──────── DONNÉES FOURNIES
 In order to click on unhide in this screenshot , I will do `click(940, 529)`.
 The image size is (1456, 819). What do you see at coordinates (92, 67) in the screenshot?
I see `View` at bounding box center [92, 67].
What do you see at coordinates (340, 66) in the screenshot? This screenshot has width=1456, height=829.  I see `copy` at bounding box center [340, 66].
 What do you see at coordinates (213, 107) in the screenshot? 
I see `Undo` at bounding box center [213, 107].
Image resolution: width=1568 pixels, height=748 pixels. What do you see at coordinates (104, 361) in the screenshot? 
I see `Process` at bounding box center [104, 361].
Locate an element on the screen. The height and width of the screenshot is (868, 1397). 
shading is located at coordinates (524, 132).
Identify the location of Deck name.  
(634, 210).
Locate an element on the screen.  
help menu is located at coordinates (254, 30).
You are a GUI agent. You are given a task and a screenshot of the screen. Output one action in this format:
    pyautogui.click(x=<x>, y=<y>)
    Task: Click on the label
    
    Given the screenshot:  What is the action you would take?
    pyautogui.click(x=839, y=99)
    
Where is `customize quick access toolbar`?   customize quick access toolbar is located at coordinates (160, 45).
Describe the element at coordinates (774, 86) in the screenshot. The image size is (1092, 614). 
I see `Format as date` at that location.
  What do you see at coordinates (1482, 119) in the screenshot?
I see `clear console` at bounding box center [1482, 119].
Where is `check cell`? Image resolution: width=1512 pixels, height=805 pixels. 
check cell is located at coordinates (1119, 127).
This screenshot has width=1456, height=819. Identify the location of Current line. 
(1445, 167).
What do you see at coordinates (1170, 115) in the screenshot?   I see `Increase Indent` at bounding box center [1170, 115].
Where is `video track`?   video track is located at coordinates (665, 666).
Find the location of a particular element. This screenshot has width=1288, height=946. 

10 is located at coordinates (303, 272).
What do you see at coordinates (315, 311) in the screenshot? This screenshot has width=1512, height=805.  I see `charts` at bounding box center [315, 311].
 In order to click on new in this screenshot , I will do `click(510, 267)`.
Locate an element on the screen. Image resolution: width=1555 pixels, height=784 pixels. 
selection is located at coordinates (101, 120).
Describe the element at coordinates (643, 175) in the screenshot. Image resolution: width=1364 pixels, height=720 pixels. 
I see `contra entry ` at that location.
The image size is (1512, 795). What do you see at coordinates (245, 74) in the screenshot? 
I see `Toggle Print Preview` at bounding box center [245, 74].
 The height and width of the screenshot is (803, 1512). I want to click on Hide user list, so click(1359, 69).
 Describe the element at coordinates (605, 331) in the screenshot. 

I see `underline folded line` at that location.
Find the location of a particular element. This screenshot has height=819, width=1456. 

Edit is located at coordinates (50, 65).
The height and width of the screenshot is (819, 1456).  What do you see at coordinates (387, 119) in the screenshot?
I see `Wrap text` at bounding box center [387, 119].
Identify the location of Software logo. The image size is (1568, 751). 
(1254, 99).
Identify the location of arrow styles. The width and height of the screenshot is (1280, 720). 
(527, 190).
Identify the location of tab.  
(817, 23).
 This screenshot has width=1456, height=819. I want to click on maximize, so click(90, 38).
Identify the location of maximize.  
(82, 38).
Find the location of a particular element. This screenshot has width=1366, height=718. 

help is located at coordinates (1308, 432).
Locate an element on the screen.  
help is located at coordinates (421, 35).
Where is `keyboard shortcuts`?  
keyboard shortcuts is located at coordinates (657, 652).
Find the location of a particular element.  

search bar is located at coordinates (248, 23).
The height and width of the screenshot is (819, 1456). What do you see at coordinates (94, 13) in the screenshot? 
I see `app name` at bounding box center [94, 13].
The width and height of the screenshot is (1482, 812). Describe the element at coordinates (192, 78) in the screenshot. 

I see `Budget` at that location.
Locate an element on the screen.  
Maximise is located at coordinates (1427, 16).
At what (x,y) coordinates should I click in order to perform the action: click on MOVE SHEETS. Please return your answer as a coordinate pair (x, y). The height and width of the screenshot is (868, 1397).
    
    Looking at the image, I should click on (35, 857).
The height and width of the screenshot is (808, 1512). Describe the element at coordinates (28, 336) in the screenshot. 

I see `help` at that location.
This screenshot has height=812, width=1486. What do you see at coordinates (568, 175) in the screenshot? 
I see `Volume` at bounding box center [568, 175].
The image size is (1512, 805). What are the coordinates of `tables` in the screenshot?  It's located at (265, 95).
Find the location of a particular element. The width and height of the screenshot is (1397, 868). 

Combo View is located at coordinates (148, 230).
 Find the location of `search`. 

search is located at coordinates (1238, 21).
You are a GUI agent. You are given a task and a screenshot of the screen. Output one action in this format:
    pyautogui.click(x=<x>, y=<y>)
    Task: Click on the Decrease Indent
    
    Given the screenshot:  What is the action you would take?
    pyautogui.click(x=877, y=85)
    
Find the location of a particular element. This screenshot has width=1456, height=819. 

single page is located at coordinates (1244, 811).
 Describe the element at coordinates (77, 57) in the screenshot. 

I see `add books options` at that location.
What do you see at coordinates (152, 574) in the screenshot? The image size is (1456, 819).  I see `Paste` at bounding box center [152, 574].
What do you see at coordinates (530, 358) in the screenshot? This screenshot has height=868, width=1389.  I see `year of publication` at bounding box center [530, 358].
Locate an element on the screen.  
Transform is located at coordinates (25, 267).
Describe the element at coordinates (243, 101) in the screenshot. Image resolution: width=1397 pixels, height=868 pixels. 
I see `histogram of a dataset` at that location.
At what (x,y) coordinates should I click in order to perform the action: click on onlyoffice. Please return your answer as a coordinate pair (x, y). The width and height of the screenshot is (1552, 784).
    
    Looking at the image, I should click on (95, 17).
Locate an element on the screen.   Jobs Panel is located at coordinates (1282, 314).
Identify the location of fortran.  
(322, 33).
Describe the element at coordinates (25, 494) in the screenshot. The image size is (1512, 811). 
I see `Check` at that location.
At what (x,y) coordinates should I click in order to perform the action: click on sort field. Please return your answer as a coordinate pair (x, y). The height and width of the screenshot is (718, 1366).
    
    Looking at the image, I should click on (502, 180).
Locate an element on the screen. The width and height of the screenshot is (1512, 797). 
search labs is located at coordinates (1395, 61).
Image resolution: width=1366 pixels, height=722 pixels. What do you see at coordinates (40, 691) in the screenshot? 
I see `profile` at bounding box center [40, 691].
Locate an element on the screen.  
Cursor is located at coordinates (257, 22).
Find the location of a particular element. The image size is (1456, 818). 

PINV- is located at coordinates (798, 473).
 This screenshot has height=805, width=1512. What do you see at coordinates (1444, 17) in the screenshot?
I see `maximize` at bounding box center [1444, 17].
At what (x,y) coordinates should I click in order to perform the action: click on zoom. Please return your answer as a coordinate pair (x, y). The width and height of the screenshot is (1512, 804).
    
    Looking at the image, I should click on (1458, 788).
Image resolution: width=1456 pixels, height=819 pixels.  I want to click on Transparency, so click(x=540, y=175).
────────────────
- CONSIGNE DONNÉE
Mettez toutes ces lignes sous forme de liste numérotée, en laissant de côté les lignes vides.

- RÉPONSE RÉDIGÉE
1.  In order to click on unhide in this screenshot , I will do `click(940, 529)`.
2.  The image size is (1456, 819). What do you see at coordinates (92, 67) in the screenshot?
3. I see `View` at bounding box center [92, 67].
4. What do you see at coordinates (340, 66) in the screenshot? This screenshot has width=1456, height=829.  I see `copy` at bounding box center [340, 66].
5.  What do you see at coordinates (213, 107) in the screenshot? 
6. I see `Undo` at bounding box center [213, 107].
7. Image resolution: width=1568 pixels, height=748 pixels. What do you see at coordinates (104, 361) in the screenshot? 
8. I see `Process` at bounding box center [104, 361].
9. Locate an element on the screen. The height and width of the screenshot is (868, 1397). 
10. shading is located at coordinates (524, 132).
11. Identify the location of Deck name.  
12. (634, 210).
13. Locate an element on the screen.  
14. help menu is located at coordinates (254, 30).
15. You are a GUI agent. You are given a task and a screenshot of the screen. Output one action in this format:
16.     pyautogui.click(x=<x>, y=<y>)
17.     Task: Click on the label
18.     Given the screenshot:  What is the action you would take?
19.     pyautogui.click(x=839, y=99)
20. Where is `customize quick access toolbar`?   customize quick access toolbar is located at coordinates (160, 45).
21. Describe the element at coordinates (774, 86) in the screenshot. The image size is (1092, 614). 
22. I see `Format as date` at that location.
23.   What do you see at coordinates (1482, 119) in the screenshot?
24. I see `clear console` at bounding box center [1482, 119].
25. Where is `check cell`? Image resolution: width=1512 pixels, height=805 pixels. 
26. check cell is located at coordinates (1119, 127).
27. This screenshot has width=1456, height=819. Identify the location of Current line. 
28. (1445, 167).
29. What do you see at coordinates (1170, 115) in the screenshot?   I see `Increase Indent` at bounding box center [1170, 115].
30. Where is `video track`?   video track is located at coordinates (665, 666).
31. Find the location of a particular element. This screenshot has width=1288, height=946. 
32. 10 is located at coordinates (303, 272).
33. What do you see at coordinates (315, 311) in the screenshot? This screenshot has width=1512, height=805.  I see `charts` at bounding box center [315, 311].
34.  In order to click on new in this screenshot , I will do `click(510, 267)`.
35. Locate an element on the screen. Image resolution: width=1555 pixels, height=784 pixels. 
36. selection is located at coordinates (101, 120).
37. Describe the element at coordinates (643, 175) in the screenshot. Image resolution: width=1364 pixels, height=720 pixels. 
38. I see `contra entry ` at that location.
39. The image size is (1512, 795). What do you see at coordinates (245, 74) in the screenshot? 
40. I see `Toggle Print Preview` at bounding box center [245, 74].
41.  The height and width of the screenshot is (803, 1512). I want to click on Hide user list, so click(1359, 69).
42.  Describe the element at coordinates (605, 331) in the screenshot. 
43. I see `underline folded line` at that location.
44. Find the location of a particular element. This screenshot has height=819, width=1456. 
45. Edit is located at coordinates (50, 65).
46. The height and width of the screenshot is (819, 1456).  What do you see at coordinates (387, 119) in the screenshot?
47. I see `Wrap text` at bounding box center [387, 119].
48. Identify the location of Software logo. The image size is (1568, 751). 
49. (1254, 99).
50. Identify the location of arrow styles. The width and height of the screenshot is (1280, 720). 
51. (527, 190).
52. Identify the location of tab.  
53. (817, 23).
54.  This screenshot has width=1456, height=819. I want to click on maximize, so click(90, 38).
55. Identify the location of maximize.  
56. (82, 38).
57. Find the location of a particular element. This screenshot has width=1366, height=718. 
58. help is located at coordinates (1308, 432).
59. Locate an element on the screen.  
60. help is located at coordinates (421, 35).
61. Where is `keyboard shortcuts`?  
62. keyboard shortcuts is located at coordinates (657, 652).
63. Find the location of a particular element.  
64. search bar is located at coordinates (248, 23).
65. The height and width of the screenshot is (819, 1456). What do you see at coordinates (94, 13) in the screenshot? 
66. I see `app name` at bounding box center [94, 13].
67. The width and height of the screenshot is (1482, 812). Describe the element at coordinates (192, 78) in the screenshot. 
68. I see `Budget` at that location.
69. Locate an element on the screen.  
70. Maximise is located at coordinates (1427, 16).
71. At what (x,y) coordinates should I click in order to perform the action: click on MOVE SHEETS. Please return your answer as a coordinate pair (x, y). The height and width of the screenshot is (868, 1397).
72.     Looking at the image, I should click on (35, 857).
73. The height and width of the screenshot is (808, 1512). Describe the element at coordinates (28, 336) in the screenshot. 
74. I see `help` at that location.
75. This screenshot has height=812, width=1486. What do you see at coordinates (568, 175) in the screenshot? 
76. I see `Volume` at bounding box center [568, 175].
77. The image size is (1512, 805). What are the coordinates of `tables` in the screenshot?  It's located at (265, 95).
78. Find the location of a particular element. The width and height of the screenshot is (1397, 868). 
79. Combo View is located at coordinates (148, 230).
80.  Find the location of `search`. 
81. search is located at coordinates (1238, 21).
82. You are a GUI agent. You are given a task and a screenshot of the screen. Output one action in this format:
83.     pyautogui.click(x=<x>, y=<y>)
84.     Task: Click on the Decrease Indent
85.     Given the screenshot:  What is the action you would take?
86.     pyautogui.click(x=877, y=85)
87. Find the location of a particular element. This screenshot has width=1456, height=819. 
88. single page is located at coordinates (1244, 811).
89.  Describe the element at coordinates (77, 57) in the screenshot. 
90. I see `add books options` at that location.
91. What do you see at coordinates (152, 574) in the screenshot? The image size is (1456, 819).  I see `Paste` at bounding box center [152, 574].
92. What do you see at coordinates (530, 358) in the screenshot? This screenshot has height=868, width=1389.  I see `year of publication` at bounding box center [530, 358].
93. Locate an element on the screen.  
94. Transform is located at coordinates (25, 267).
95. Describe the element at coordinates (243, 101) in the screenshot. Image resolution: width=1397 pixels, height=868 pixels. 
96. I see `histogram of a dataset` at that location.
97. At what (x,y) coordinates should I click in order to perform the action: click on onlyoffice. Please return your answer as a coordinate pair (x, y). The width and height of the screenshot is (1552, 784).
98.     Looking at the image, I should click on (95, 17).
99. Locate an element on the screen.   Jobs Panel is located at coordinates (1282, 314).
100. Identify the location of fortran.  
101. (322, 33).
102. Describe the element at coordinates (25, 494) in the screenshot. The image size is (1512, 811). 
103. I see `Check` at that location.
104. At what (x,y) coordinates should I click in order to perform the action: click on sort field. Please return your answer as a coordinate pair (x, y). The height and width of the screenshot is (718, 1366).
105.     Looking at the image, I should click on (502, 180).
106. Locate an element on the screen. The width and height of the screenshot is (1512, 797). 
107. search labs is located at coordinates (1395, 61).
108. Image resolution: width=1366 pixels, height=722 pixels. What do you see at coordinates (40, 691) in the screenshot? 
109. I see `profile` at bounding box center [40, 691].
110. Locate an element on the screen.  
111. Cursor is located at coordinates (257, 22).
112. Find the location of a particular element. The image size is (1456, 818). 
113. PINV- is located at coordinates (798, 473).
114.  This screenshot has height=805, width=1512. What do you see at coordinates (1444, 17) in the screenshot?
115. I see `maximize` at bounding box center [1444, 17].
116. At what (x,y) coordinates should I click in order to perform the action: click on zoom. Please return your answer as a coordinate pair (x, y). The width and height of the screenshot is (1512, 804).
117.     Looking at the image, I should click on (1458, 788).
118. Image resolution: width=1456 pixels, height=819 pixels.  I want to click on Transparency, so click(x=540, y=175).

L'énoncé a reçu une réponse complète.